PROBLEM DESCRIPTION> For each line in the records that contains "Select", make a copy.

(Stored items)

*-*-*

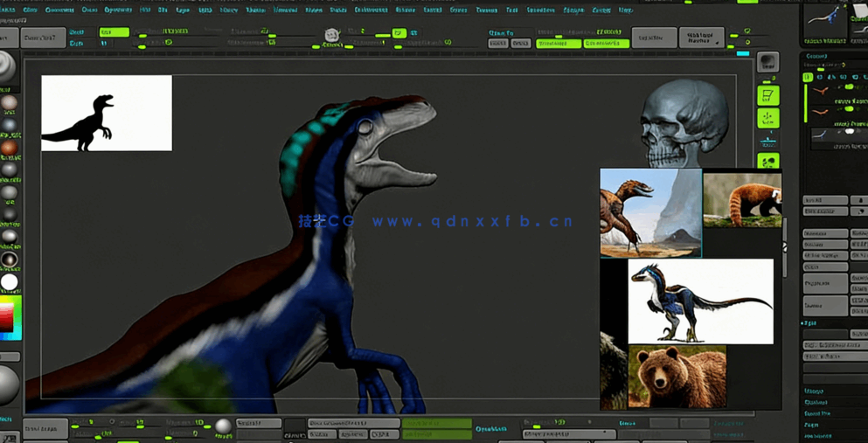Toggle the green button at left of top shelf
The image size is (868, 443).
(114, 32)
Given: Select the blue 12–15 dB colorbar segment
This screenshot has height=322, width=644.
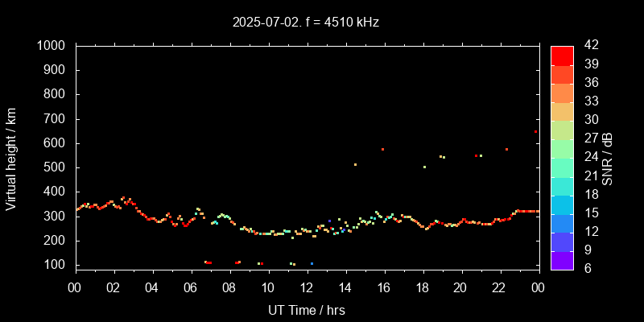Looking at the screenshot, I should [561, 222].
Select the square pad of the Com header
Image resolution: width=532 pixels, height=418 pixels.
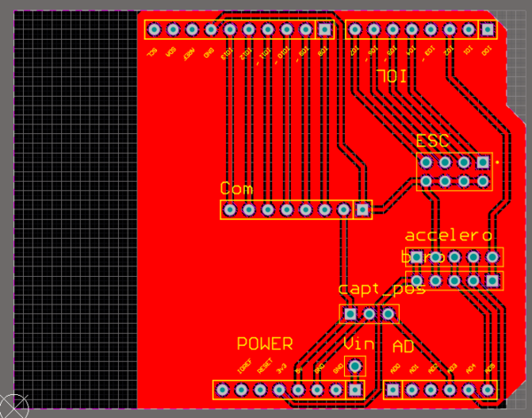point(362,210)
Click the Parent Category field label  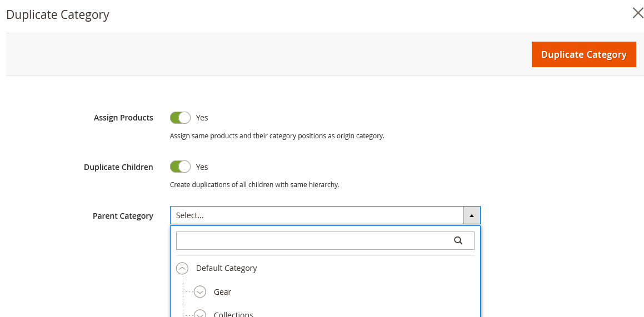click(123, 216)
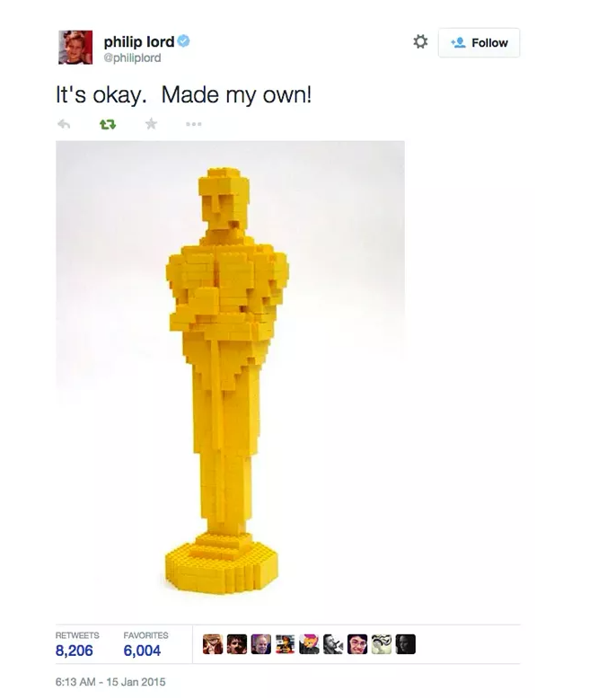Image resolution: width=607 pixels, height=700 pixels.
Task: Open the more options ellipsis menu
Action: [194, 124]
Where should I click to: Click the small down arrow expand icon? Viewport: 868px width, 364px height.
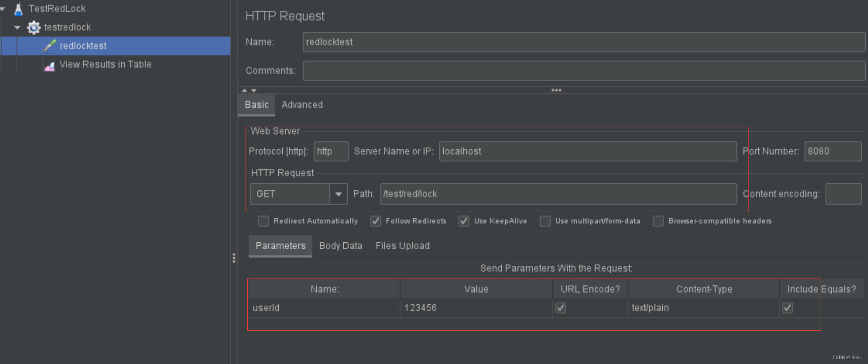(254, 90)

*-*-*

RESULT FOR THIS EXERCISE>
Given: Select the blue 12–15 dB colorbar segment
Select the square pad of the Com header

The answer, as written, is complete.